Eine kurze Auszeit finden, über das Leben nachdenken oder neue Impulse bekommen. So unterschiedlich wie die Gründe fürs Pilgern sind die Angebote im Tölzer Land. Wer individuell auf Sinnsuche gehen möchte, findet zahlreiche Möglichkeiten – vom 2,5 Kilometer kurzen Benediktusweg rund ums Kloster Benediktbeuern bis zum 125 Kilometer langen Jakobsweg Isar-Loisach-Leutascher Ache-Inn oder den Südostbayerischen Jakobsweg, der von Ost nach West durch das Tölzer Land bis zum Starnberger See führt und dabei beschauliche Klosterdörfer wie Sachsenkam, Dietramszell und Beuerberg streift. Dazu gibt es rund ein Dutzend Pilgerbegleiterinnen und -begleiter. Die 67-jährige Hedi Schütze ist eine von ihnen und will helfen, die äußeren mit den inneren Wegen zu verbinden.
Frau Schütze, was macht man als Pilgerbegleiterin?
Ich gestalte und organisiere Pilgertage oder -wanderungen. Das heißt, ich kümmere mich um die Organisation genauso wie um die inhaltliche Seite. Welche natürlichen und kulturellen Highlights liegen auf dem Weg? Ist die Strecke eben oder steil? Was müssen die Teilnehmer selbst mitbringen? Wo kann ich gezielt Impulse setzen? Für jede Veranstaltung suche ich mir ein Motto: Das kann ein christliches Zitat oder Lied sein, das ich dann mit der Strecke verbinde.
Mit was für Impulsen arbeiten Sie?
Das ist ganz unterschiedlich. Ein wichtiger Impuls zum Beispiel ist Schweigen. Das baue ich immer ein, damit die Gedanken zur Ruhe kommen können. Ein Gebet kann ebenfalls ein Impuls sein. Ich teile auch immer meine eigenen Gedanken mit, die ich mit wichtigen Wegpunkten verknüpfe.
Wie sieht das konkret aus?
Ich biete zum Beispiel eine Wanderung über den Pilgerrundweg am Ostufer des Starnberger Sees an. Das Motto ist „Deine Liebe ist wie Gras und Ufer“. Auf der zehn Kilometer langen Tour kommen wir an der Maria-Dank-Kapelle oberhalb von Degerndorf vorbei. Hier ist im Zweiten Weltkrieg ein britischer Flieger abgestürzt. Die Kapelle wurde gestiftet als Dank, dass keine Bomben auf den Ort gefallen sind. Die Dorfbewohner haben den aus ihrer Sicht feindlichen Piloten hier aber auch begraben. Deswegen knüpfe ich an den christlichen Grundgedanken der Versöhnung an.

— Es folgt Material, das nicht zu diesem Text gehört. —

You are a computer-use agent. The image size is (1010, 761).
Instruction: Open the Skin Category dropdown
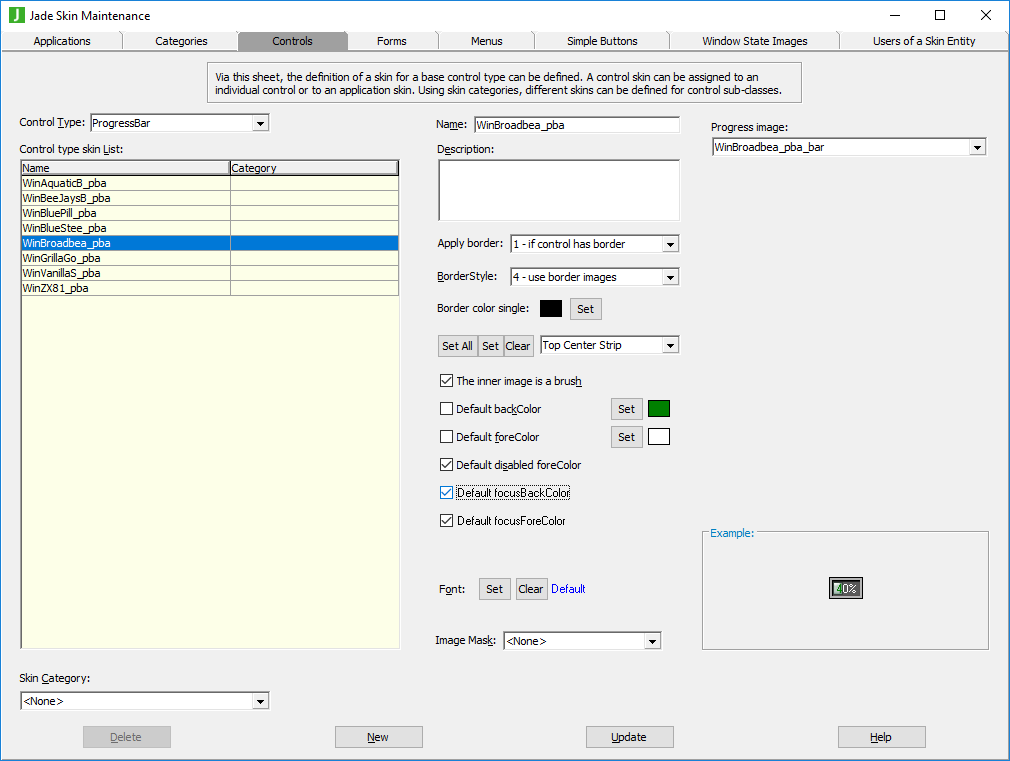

Was bedeutet Pilgern für Sie persönlich?
Der bekannte Satz „Pilgern ist Beten mit den Füßen“ ist mir zu platt. Es geht eher darum, die äußeren mit den inneren Wegen zu verbinden. Wo stehe ich, wie geht es mir, wie verändern sich die Gedanken beim Gehen, worauf habe ich auf der Strecke reagiert, was kann ich daraus mitnehmen für den Alltag? Ich bin schon sehr viele Pilgerwege gegangen, zum Beispiel durch Frankreich, Schweiz und Polen. Mir bringt es persönlich sehr viel und das möchte ich weitergeben, darum bin ich Pilgerbegleiterin geworden.
Was ist das Besondere am Pilgern im Tölzer Land?
Die vielfältige Voralpenlandschaft mit ihren wechselnden Perspektiven. Wenn man zum Beispiel auf dem Jakobsweg Isar-Loisach-Leutascher Ache-Inn unterwegs ist, erlebt man den Unterschied zwischen der sanften Loisach und der wilden Isar. Sieht das Kloster Benediktbeuern vor dem grandiosen Bergpanorama und wandert weiter über Kochel- und Walchensee in das Karwendel hinein. Eine unglaublich tolle Erfahrung.